» **Problem details**
Which lines of the data below hold "target"? Copy each of them.

Dataset entries:
————————

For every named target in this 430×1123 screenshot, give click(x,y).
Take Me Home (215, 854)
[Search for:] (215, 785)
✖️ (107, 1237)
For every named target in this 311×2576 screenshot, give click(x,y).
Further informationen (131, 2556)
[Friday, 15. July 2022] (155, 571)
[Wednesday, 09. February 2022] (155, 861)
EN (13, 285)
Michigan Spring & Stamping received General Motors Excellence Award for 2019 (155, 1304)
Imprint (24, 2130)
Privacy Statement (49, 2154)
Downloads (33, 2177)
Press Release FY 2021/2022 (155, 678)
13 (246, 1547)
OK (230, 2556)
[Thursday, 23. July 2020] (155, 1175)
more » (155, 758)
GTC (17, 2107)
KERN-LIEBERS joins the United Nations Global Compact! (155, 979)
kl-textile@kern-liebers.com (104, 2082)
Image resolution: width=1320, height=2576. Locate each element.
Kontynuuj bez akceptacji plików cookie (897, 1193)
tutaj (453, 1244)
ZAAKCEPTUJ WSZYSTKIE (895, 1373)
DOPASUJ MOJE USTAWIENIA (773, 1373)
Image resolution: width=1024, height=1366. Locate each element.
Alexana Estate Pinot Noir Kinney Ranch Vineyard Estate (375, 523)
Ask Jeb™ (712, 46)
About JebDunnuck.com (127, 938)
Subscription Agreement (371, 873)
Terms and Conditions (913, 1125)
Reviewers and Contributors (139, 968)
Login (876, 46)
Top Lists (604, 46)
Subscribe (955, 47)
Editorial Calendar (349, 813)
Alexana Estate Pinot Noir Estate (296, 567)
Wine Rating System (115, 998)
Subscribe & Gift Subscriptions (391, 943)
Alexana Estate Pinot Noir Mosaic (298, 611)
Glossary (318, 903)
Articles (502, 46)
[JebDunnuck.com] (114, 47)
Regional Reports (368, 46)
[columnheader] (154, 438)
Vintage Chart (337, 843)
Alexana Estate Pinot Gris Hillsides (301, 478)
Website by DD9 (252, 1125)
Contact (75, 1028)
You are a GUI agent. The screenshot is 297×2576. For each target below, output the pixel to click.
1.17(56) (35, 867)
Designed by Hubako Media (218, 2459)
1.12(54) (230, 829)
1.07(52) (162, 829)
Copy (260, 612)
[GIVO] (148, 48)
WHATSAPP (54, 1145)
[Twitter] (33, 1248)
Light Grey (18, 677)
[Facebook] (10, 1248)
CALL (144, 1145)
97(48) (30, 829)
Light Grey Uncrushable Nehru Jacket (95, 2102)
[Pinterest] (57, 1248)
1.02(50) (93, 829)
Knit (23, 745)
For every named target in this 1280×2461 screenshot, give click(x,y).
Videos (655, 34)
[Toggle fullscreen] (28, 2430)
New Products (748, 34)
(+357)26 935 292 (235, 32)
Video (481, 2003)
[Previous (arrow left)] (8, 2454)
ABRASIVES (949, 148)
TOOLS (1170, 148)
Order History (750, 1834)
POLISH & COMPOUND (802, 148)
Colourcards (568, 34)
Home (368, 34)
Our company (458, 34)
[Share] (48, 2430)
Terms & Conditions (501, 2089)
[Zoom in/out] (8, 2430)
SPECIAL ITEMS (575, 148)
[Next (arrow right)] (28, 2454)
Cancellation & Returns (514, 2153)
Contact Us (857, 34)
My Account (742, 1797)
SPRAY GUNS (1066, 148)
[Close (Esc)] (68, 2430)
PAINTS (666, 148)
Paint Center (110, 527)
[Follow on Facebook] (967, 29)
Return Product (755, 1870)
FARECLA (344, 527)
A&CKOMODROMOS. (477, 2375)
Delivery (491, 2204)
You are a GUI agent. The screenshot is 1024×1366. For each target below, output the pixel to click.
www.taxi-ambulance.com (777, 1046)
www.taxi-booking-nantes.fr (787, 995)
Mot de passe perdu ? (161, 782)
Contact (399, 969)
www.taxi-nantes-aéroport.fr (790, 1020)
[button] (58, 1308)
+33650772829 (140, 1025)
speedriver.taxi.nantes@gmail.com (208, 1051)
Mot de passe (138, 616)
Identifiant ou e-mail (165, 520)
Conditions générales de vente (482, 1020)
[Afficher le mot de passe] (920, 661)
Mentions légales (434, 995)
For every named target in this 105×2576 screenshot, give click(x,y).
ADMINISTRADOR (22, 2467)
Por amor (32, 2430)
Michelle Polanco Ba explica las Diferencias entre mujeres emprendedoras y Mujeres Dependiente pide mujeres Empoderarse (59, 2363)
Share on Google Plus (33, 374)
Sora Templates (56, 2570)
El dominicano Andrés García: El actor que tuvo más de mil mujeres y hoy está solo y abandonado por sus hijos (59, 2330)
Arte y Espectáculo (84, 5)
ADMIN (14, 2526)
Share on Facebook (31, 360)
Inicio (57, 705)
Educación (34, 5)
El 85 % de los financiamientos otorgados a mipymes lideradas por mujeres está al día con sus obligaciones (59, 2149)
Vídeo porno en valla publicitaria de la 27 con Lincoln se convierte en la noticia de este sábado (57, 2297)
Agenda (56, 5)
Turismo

————————

» **Response box**
For every named target in this 430×1123 screenshot, give click(x,y).
For every named target in this 311×2576 screenshot, give click(x,y).
You are a GUI agent. The screenshot is 297×2576. For each target below, output the pixel to click.
For every named target in this 1280×2461 screenshot, give click(x,y).
You are a GUI agent. The screenshot is 1024×1366. For each target below, output the pixel to click.
For every named target in this 105×2576 screenshot, give click(x,y).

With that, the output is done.